===== Extracted records

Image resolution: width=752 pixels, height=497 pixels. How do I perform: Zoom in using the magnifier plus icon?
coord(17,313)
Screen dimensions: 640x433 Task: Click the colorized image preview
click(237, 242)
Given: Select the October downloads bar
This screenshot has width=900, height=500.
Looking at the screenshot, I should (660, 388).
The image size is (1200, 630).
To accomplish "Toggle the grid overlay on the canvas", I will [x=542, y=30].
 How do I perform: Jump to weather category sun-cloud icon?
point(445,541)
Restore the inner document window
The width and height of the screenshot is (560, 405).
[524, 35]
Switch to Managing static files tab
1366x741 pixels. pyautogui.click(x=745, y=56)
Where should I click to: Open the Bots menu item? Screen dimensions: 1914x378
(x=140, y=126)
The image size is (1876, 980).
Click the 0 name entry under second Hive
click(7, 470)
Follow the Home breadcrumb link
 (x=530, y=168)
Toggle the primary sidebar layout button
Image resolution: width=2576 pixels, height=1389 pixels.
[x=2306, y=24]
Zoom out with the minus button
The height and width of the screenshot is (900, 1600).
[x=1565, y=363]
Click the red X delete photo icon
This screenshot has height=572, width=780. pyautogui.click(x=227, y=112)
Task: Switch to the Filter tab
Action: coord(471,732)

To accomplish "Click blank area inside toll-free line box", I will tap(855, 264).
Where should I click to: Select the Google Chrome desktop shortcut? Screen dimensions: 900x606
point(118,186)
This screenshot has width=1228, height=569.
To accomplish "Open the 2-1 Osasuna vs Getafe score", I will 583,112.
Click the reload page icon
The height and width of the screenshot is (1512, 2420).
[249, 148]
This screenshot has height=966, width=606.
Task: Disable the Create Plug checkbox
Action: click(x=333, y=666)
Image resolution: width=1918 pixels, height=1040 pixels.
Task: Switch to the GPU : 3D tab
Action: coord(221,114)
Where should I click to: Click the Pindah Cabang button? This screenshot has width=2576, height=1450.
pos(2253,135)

==========

Lay out each line of the listing above as a JSON list of strings, one string per line. Omit the blank lines.

[
  "Image resolution: width=752 pixels, height=497 pixels. How do I perform: Zoom in using the magnifier plus icon?",
  "coord(17,313)",
  "Screen dimensions: 640x433 Task: Click the colorized image preview",
  "click(237, 242)",
  "Given: Select the October downloads bar",
  "This screenshot has width=900, height=500.",
  "Looking at the screenshot, I should (660, 388).",
  "The image size is (1200, 630).",
  "To accomplish \"Toggle the grid overlay on the canvas\", I will [x=542, y=30].",
  " How do I perform: Jump to weather category sun-cloud icon?",
  "point(445,541)",
  "Restore the inner document window",
  "The width and height of the screenshot is (560, 405).",
  "[524, 35]",
  "Switch to Managing static files tab",
  "1366x741 pixels. pyautogui.click(x=745, y=56)",
  "Where should I click to: Open the Bots menu item? Screen dimensions: 1914x378",
  "(x=140, y=126)",
  "The image size is (1876, 980).",
  "Click the 0 name entry under second Hive",
  "click(7, 470)",
  "Follow the Home breadcrumb link",
  " (x=530, y=168)",
  "Toggle the primary sidebar layout button",
  "Image resolution: width=2576 pixels, height=1389 pixels.",
  "[x=2306, y=24]",
  "Zoom out with the minus button",
  "The height and width of the screenshot is (900, 1600).",
  "[x=1565, y=363]",
  "Click the red X delete photo icon",
  "This screenshot has height=572, width=780. pyautogui.click(x=227, y=112)",
  "Task: Switch to the Filter tab",
  "Action: coord(471,732)",
  "To accomplish \"Click blank area inside toll-free line box\", I will tap(855, 264).",
  "Where should I click to: Select the Google Chrome desktop shortcut? Screen dimensions: 900x606",
  "point(118,186)",
  "This screenshot has width=1228, height=569.",
  "To accomplish \"Open the 2-1 Osasuna vs Getafe score\", I will 583,112.",
  "Click the reload page icon",
  "The height and width of the screenshot is (1512, 2420).",
  "[249, 148]",
  "This screenshot has height=966, width=606.",
  "Task: Disable the Create Plug checkbox",
  "Action: click(x=333, y=666)",
  "Image resolution: width=1918 pixels, height=1040 pixels.",
  "Task: Switch to the GPU : 3D tab",
  "Action: coord(221,114)",
  "Where should I click to: Click the Pindah Cabang button? This screenshot has width=2576, height=1450.",
  "pos(2253,135)"
]